Full house today... summer is like that. Today I am busting at the seems and yesterday I had three. Out of all the days of the week, we have a full house maybe one day. Love how that works out. It was an awesome morning to play outside. So we took advantage of the cooler temp, shaded back yard, and played. I know it isn't a structured day but I guess I don't see what's wrong in doing lessons after lunch when it is wicked hot vs. in the morning when we should be playing. I love being outside... and the kids do too. Today the older peanuts played dodge ball. Love it!
I miss my Gaby. I know you already know that but in case you missed it. I miss her. I have only gotten to talk to her once since we dropped her off on Sunday night. I keep telling myself that if there was something wrong, if she wasn't having a fun time, or if she was super home sick... the camp would call. I am trusting God on this. I know He is watching over Gaby and she is fine. I pray this week is a life moment for her. Something she will remember for years to come. I want her to look back on this week and have great memories.

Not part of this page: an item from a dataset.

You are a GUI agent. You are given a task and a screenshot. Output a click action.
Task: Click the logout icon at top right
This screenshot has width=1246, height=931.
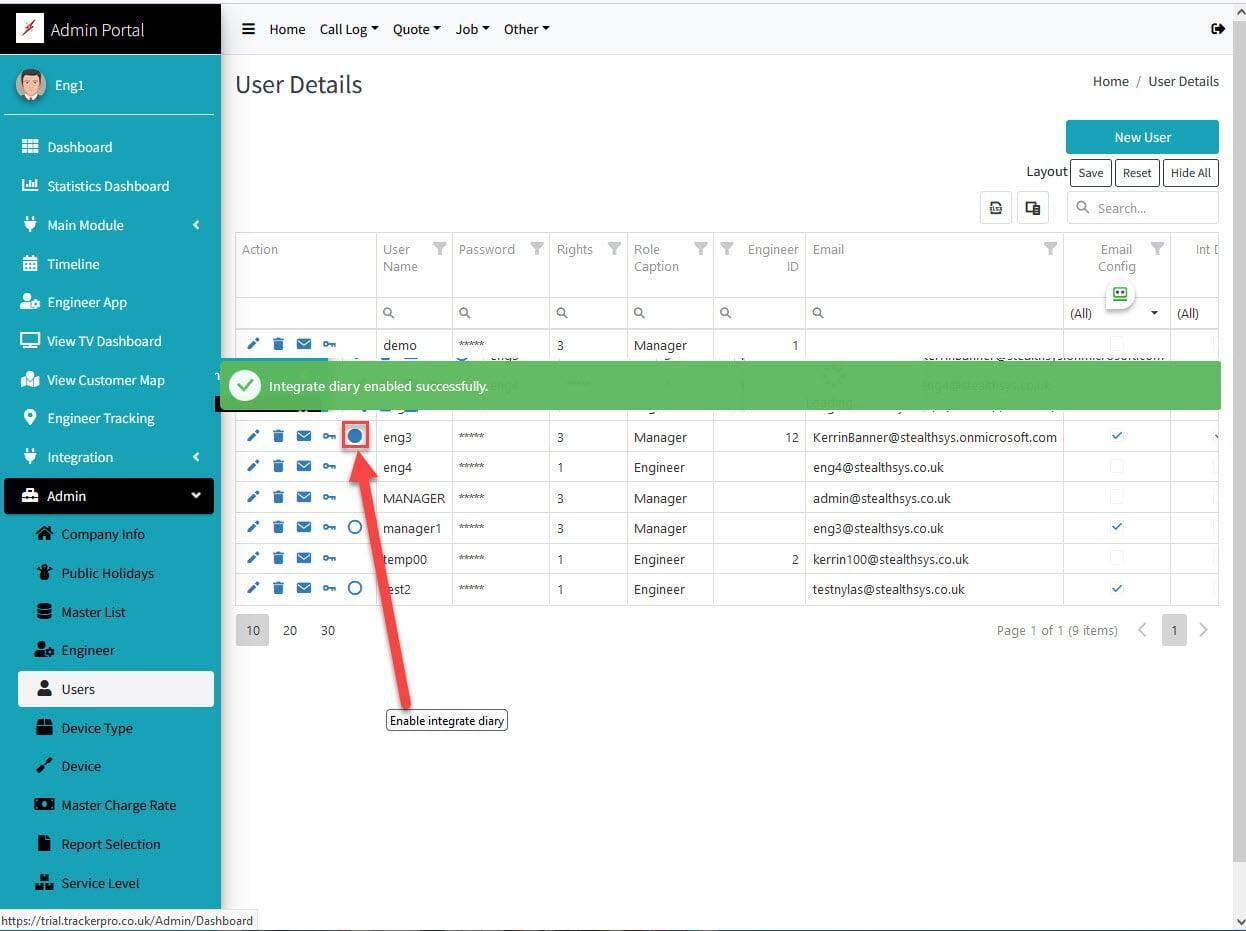[1217, 29]
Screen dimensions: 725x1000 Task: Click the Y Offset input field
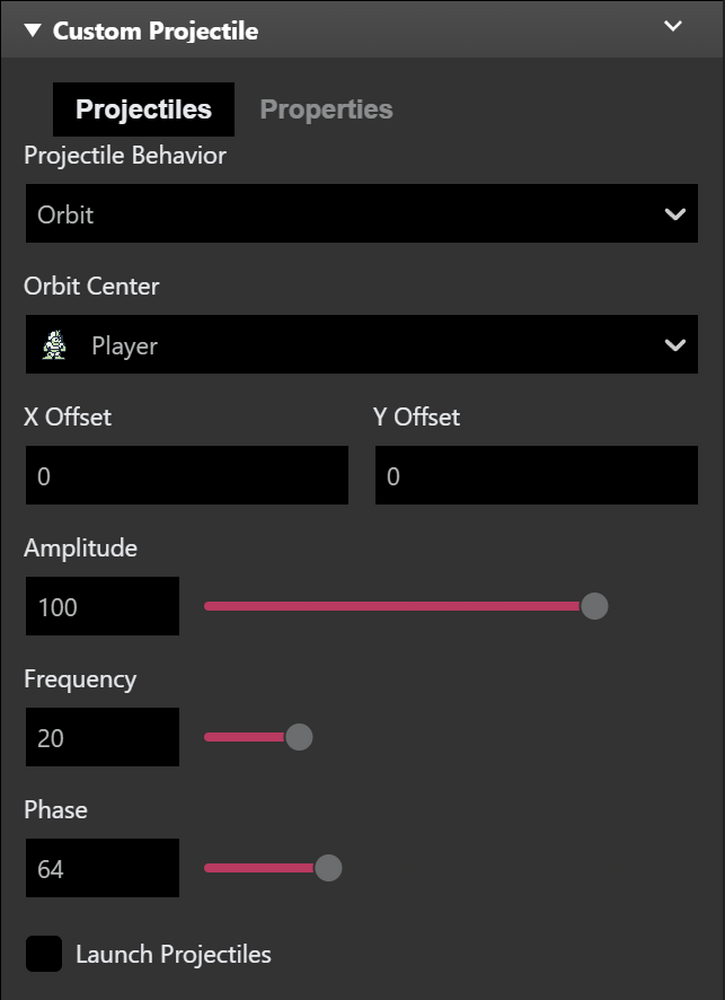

I am thinking of switching up the hair style again. I have had super short hair for 6 months, which is a long time for me to stick to the same cut. I need to get a trim but I want to have a plan for when I go in. Hmmmm. This is a big thing.
My mom comes back tonight. Last weekend she went to my brother and sister in laws house in KC for a few days. Things were kinda building up between us and it was a good time to have her go and visit for a while. Even though most days I don't care that my mom lives with us, we all needed a break. There are still times we don't see eye to eye on things, there are times she tries to parent me still, there are times I am not patient with her, and there are times we just need time away.
While she was gone I worked on her room. I don't know if it is a stroke thing or a mom thing but she never cleans her room. At risk of my sounding like her parent and saying, " you need to clean your room, mom". I just let it go. It's not worth fighting over. Looking back at our home growing up, my mom never kept a tip top house. So maybe having a clean and picked up room isn't a big deal to her. Anyway- I cleaned out her room, washed all the bedding, caught her laundry up, put all of her pictures into collage frames, bought pink baskets and organizing cubes. I hope now that her room is picked up and looks nice maybe she will make the effort to keep it that way. One can hope.
Total God thing happened this morning. I was paying bills and balancing our checkbook. We have tags due this month, extra money is going out for food/snacks for daycare and kids have a couple summer events we are paying for. I thought to myself, "wow, we are totally tight this month and I have to do my big walmart trip tonight". I was stressing out a little. I went to my wallet and grabbed all the receipts so I can make sure they were getting accounted for. I checked the outside pocket and found two pieces of paper. I opened them up and found two checks I had not deposited. Wow. What a cool thing to have had happen. That totally made my morning and helped our super tight week- now we can eat tomorrow and not have bread and butter...Just kidding! But like I said, total God thing!
I have a headache today. I don't like it. It slows me down and kinda makes me lazy and grumpy. So, after I am finished posting this, I am going to sit and read my book for a while. Then maybe I will find my motivation to meal plan and prep for my big grocery store trip.